Our time these days is something to cherish. Every year that goes by, I feel like I have less and less time throughout the day to get things done. Scheduling hunts is something that I actually have to think out now. Before, it wasn’t a big deal for me. As we grow though, so do our responsibilities and our lack of time is a direct result of that. 26 hours in a day might be pretty nice at this point for some folks. For that reason, I think it is imperative that, when we do get time to get out and either hunt or scout, we take full advantage of it. Having a loose plan before I even get to an area has helped me out a lot. It gives me direction and keeps me focused.
Without it, I tend to wander, lose track of time, and before I know it, it’s time to go home. While I am a fan of wandering, I don’t think it is the most efficient way to “get things done.” This is especially true with scouting as far as I’m concerned. Scouting helps us see what might lie ahead. If we aren’t looking in the right places, we won’t see the full picture if you catch my drift. When it does come time for the actual hunt, I say hunt every minute that you can. No matter how discouraged or down you might feel from a tough hunt, you need to stay out there. Things can change in a hurry. Be there for the change.
Early on in my bowhunting I found that I would get lazy. Well, what I thought was lazy, was really my inexperience knocking me in the head. Time after time, I might spot a buck way off in the distance.

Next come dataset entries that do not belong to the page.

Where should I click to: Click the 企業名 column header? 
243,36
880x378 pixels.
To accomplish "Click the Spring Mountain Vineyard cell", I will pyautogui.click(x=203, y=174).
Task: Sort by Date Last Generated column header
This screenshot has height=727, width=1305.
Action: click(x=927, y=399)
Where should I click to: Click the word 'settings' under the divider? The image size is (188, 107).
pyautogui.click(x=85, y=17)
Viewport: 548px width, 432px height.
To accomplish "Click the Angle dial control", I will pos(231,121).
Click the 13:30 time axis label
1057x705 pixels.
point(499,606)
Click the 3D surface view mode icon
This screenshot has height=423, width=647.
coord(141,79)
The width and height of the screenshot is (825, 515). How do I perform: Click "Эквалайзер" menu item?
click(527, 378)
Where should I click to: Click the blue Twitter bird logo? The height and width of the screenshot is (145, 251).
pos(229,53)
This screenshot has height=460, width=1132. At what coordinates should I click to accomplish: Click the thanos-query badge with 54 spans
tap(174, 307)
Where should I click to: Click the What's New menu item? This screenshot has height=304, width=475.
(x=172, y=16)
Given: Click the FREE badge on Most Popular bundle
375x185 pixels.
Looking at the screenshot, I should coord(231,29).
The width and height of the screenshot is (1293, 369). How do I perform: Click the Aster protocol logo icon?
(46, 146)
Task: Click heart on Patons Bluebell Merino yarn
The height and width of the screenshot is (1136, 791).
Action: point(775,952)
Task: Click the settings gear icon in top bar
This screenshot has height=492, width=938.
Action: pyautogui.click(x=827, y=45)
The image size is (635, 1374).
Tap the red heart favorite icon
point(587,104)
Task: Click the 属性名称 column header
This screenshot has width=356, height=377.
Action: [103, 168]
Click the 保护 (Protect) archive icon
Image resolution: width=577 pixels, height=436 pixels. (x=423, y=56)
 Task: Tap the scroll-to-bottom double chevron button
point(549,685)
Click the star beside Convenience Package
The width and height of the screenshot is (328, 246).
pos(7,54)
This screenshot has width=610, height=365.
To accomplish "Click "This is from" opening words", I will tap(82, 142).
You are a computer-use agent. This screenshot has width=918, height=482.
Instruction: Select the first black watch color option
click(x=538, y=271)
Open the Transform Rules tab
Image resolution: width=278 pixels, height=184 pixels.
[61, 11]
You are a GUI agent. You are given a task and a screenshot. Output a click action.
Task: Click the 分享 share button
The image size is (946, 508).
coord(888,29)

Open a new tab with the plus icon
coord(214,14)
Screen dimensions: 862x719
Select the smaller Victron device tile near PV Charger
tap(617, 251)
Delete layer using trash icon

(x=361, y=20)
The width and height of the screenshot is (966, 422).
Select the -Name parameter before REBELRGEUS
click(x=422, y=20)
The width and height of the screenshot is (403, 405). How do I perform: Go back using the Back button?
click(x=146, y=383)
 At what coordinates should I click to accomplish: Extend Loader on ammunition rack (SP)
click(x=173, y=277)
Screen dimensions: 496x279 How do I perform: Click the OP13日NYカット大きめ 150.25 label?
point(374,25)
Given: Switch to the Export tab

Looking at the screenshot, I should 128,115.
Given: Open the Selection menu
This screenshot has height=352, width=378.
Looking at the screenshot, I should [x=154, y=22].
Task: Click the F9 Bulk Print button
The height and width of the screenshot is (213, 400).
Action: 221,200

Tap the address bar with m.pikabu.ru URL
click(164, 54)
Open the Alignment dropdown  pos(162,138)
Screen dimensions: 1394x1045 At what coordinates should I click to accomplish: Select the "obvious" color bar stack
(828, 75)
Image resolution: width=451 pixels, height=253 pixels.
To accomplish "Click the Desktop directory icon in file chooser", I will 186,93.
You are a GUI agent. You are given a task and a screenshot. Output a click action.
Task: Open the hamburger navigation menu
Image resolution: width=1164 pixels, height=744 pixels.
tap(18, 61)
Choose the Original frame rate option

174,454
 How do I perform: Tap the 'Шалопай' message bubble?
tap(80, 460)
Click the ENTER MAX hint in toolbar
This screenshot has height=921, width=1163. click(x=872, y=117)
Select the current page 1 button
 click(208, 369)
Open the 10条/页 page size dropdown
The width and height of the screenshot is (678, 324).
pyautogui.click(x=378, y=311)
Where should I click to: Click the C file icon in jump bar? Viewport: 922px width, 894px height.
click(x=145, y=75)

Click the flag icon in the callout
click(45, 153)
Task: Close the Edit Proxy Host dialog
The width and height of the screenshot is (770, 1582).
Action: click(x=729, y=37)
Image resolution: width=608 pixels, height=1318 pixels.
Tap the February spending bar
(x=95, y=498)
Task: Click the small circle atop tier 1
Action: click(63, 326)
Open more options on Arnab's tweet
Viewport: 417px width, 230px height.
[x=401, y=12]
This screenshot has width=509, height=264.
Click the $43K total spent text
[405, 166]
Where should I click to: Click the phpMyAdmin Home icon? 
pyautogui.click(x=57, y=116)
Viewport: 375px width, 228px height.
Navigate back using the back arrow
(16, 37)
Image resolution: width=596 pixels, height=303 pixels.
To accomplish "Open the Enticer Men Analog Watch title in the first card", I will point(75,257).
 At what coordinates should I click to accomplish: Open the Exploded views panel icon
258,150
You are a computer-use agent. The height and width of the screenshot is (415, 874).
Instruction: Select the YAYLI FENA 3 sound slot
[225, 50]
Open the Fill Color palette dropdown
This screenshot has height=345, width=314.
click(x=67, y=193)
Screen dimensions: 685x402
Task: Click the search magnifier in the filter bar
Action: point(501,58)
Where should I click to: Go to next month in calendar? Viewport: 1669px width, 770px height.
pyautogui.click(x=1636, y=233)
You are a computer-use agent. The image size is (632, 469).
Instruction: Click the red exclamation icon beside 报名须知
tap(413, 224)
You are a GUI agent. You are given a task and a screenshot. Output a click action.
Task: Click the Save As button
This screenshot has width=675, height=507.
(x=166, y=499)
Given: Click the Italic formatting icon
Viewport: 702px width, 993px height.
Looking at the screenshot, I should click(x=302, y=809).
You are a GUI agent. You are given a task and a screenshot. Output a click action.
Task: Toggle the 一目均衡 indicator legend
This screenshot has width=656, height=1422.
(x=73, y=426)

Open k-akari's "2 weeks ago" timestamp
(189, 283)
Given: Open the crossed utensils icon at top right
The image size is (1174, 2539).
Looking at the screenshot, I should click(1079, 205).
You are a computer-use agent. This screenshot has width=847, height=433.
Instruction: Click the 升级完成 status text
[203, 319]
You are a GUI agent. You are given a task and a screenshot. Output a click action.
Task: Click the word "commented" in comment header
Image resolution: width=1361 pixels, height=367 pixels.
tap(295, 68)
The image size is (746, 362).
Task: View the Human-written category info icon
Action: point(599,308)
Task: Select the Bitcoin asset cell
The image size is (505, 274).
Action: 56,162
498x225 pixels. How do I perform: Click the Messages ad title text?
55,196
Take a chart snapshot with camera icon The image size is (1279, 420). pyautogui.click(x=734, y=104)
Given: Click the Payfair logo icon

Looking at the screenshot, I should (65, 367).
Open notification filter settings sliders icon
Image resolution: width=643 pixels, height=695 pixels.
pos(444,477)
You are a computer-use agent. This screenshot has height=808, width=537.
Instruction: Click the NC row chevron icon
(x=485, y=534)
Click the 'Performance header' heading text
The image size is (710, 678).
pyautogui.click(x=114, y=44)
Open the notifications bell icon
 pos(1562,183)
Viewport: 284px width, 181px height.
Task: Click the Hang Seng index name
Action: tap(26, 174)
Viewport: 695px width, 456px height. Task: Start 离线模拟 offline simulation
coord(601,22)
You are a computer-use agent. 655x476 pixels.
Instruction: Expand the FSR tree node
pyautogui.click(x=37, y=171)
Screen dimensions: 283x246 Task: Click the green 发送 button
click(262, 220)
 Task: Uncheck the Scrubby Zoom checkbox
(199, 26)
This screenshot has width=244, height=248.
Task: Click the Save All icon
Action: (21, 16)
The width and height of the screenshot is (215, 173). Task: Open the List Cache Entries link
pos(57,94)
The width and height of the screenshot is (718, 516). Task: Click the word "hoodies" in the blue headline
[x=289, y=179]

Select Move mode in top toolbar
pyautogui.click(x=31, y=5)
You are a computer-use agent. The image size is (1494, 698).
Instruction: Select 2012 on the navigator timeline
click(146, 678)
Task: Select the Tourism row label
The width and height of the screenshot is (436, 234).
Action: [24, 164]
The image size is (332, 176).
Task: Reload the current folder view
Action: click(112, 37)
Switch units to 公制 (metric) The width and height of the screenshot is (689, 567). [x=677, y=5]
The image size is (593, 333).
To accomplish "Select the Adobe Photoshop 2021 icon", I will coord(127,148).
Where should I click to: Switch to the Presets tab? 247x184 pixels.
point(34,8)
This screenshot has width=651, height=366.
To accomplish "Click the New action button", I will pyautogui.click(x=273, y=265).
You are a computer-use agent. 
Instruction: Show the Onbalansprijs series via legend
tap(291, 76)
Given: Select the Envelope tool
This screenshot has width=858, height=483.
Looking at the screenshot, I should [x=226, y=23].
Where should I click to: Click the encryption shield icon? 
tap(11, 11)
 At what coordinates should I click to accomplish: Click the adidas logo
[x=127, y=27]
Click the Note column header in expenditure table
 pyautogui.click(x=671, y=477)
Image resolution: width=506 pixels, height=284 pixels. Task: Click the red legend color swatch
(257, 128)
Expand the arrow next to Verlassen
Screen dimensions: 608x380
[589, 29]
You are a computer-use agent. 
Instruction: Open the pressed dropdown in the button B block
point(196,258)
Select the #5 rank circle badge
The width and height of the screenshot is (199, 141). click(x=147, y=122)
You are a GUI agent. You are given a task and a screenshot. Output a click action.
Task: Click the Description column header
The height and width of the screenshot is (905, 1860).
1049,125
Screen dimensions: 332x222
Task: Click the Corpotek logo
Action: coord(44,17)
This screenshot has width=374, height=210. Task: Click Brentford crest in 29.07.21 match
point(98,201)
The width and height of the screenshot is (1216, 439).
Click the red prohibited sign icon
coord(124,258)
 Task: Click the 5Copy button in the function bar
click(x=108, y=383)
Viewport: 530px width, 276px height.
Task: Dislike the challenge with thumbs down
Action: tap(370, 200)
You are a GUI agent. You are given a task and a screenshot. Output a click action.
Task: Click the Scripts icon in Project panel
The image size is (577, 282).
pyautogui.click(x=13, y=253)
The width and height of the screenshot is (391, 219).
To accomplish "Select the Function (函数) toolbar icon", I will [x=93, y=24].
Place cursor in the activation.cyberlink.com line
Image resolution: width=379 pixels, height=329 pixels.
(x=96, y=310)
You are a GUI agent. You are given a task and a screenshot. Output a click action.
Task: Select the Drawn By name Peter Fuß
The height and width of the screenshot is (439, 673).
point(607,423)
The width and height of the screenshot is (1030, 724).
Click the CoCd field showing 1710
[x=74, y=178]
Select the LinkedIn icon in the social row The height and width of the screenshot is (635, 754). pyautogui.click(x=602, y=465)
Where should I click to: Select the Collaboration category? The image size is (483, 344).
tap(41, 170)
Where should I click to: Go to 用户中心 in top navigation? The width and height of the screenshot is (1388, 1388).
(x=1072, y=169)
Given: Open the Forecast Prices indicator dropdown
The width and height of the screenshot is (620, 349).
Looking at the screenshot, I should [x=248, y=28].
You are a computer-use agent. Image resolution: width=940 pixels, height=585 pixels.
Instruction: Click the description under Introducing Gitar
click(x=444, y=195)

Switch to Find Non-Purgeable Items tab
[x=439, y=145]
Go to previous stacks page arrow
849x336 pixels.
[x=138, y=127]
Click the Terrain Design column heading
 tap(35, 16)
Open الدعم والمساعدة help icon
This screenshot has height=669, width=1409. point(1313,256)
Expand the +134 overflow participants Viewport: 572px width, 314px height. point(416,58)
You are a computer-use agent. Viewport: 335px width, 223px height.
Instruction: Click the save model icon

A place I had never walked to, a place that was farther than I wanted to go and a deer that I probably wouldn’t put an arrow into. Excuses would breed like wildfire and, before I knew it, I wasn’t going on the stalk. “Ah, I don’t have enough daylight to get over there. He’s too far. Can I even get to where he is?” These are some examples of thoughts that would run through my mind. Gone went the opportunity, gone went the deer and gone went any semblance of confidence I may have gained from that experience. After time went on, I soon realized something. Each and every opportunity that I didn’t go after—no matter how impossible it might have seemed at the time—was an opportunity lost. More than a few times since then I have been amazed at what happens if I just go. You don’t know if you don’t go. Each of us only gets so much time to do the things we love and chase our dreams out there. Take advantage of the time you do get and maximize your efforts in the field.
Photo credit: Jake Kirchner
I’ve preached over the years about how hunting is all about the journey/experience for me and I still stand behind that. Happiness flows through me no matter if I fill a tag or not. It is a privilege just to be out there doing something that I love in such beautiful and wild places. However, we are out there with a tag in our pockets that we would all love to wrap around an animal. If you aren’t, then leave your bow or rifle at the truck. There is no sense in carrying that extra weight around. Then, there is the time issue. We are all limited on time and if you do, in fact, decide to carry the extra weight of that weapon, then hunting smart is something to think about. So much preparation goes into the gear side of things and physical fitness. The actual hunting side, though? Now, that is the meat and potatoes of this whole thing. It is the end all be all. Be aware, maximize your time, maximize your effort and maximize your results.